Semi-synthetic continuous-treatment dataset from a regression problem.
The dataset starts from a supervised regression sample (X, y) returned by _load_dataset or by the optional load_dataset callable. The features and target are standardized, a clone of the supplied scikit-learn regressor is fit on the normalized regression problem, and the fitted predictions become the observed treatment values. The structural response then adds a random spline effect of the treatment to the fitted regression mean.
If the raw regression sample is \((X_i^{\mathrm{raw}}, y_i^{\mathrm{raw}})\) for \(i = 1, \ldots, n\), the dataset first standardizes each feature column and the target:
$$
X_{ij} =
\frac{X_{ij}^{\mathrm{raw}} - \mu_j}{s_j},
\qquad
y_i = \frac{y_i^{\mathrm{raw}} - \mu_y}{s_y},
$$
where zero empirical standard deviations are replaced by 1 in the code.
A cloned regressor is then fit on the normalized regression task and its fitted predictions define the treatment:
$$
\hat{m} = \operatorname{fit}(\text{regressor}, X, y),
\qquad
T_i = \hat{m}(X_i).
$$
Let \(B(t) \in \mathbb{R}^K\) denote the spline basis produced by SplineTransformer after fitting on the realized treatments \(T_1, \ldots, T_n\). The random spline coefficients are sampled as
$$
\beta_k \stackrel{\mathrm{iid}}{\sim} \mathcal{N}\!\left(0, \frac{1}{K}\right),
\qquad k = 1, \ldots, K,
$$
and the treatment effect is centered over the observed treatment sample:
$$
g(t) = \lambda
\left(
B(t)^\top \beta
- \frac{1}{n} \sum_{i=1}^n B(T_i)^\top \beta
\right),
$$
where \(\lambda =\) treatment_effect_scale. If all realized treatments are identical, the implementation skips the spline fit and uses \(g(t) \equiv 0\).

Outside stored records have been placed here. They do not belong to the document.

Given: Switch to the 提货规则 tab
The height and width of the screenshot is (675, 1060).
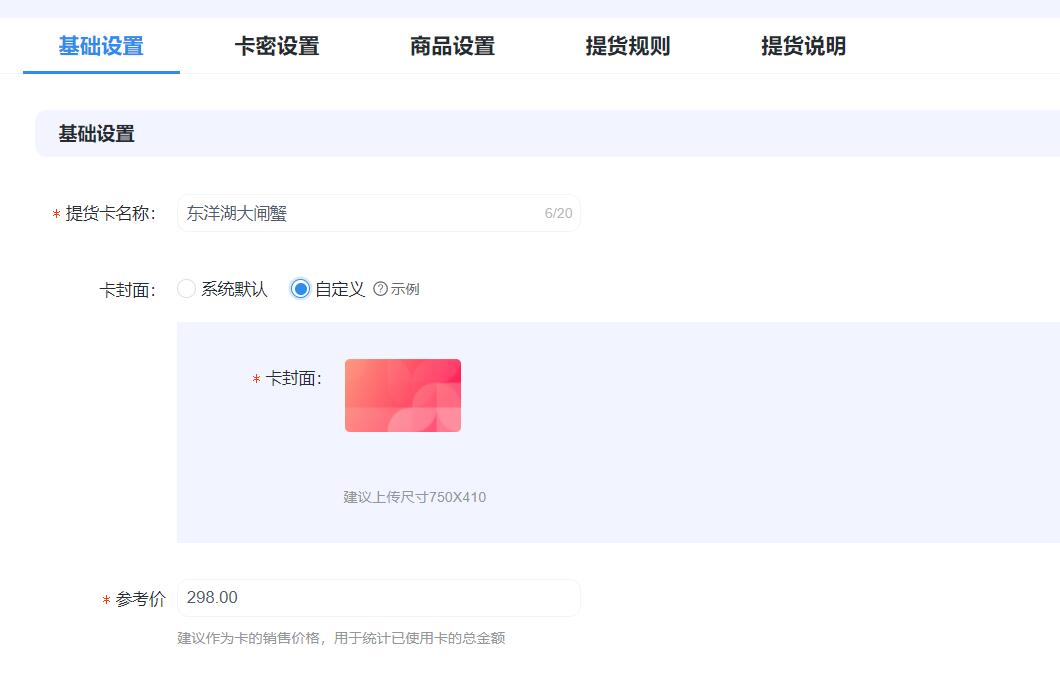Looking at the screenshot, I should tap(628, 46).
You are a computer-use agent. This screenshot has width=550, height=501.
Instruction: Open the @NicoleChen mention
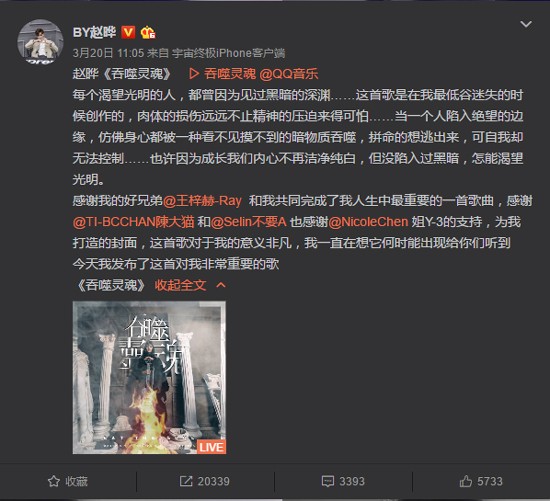pyautogui.click(x=368, y=222)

The noiseless response surface exposed by predict_y is therefore
$$
\mu(x, t) = \hat{m}(x) + g(t).
$$
The observed outcomes returned by load are sampled at the realized treatments with additive Gaussian noise:
$$
Y_i = \mu(X_i, T_i) + \varepsilon_i,
\qquad
\varepsilon_i \stackrel{\mathrm{iid}}{\sim} \mathcal{N}(0, \sigma^2),
$$
where \(\sigma =\) outcome_noise_scale is the noise standard deviation used in the implementation.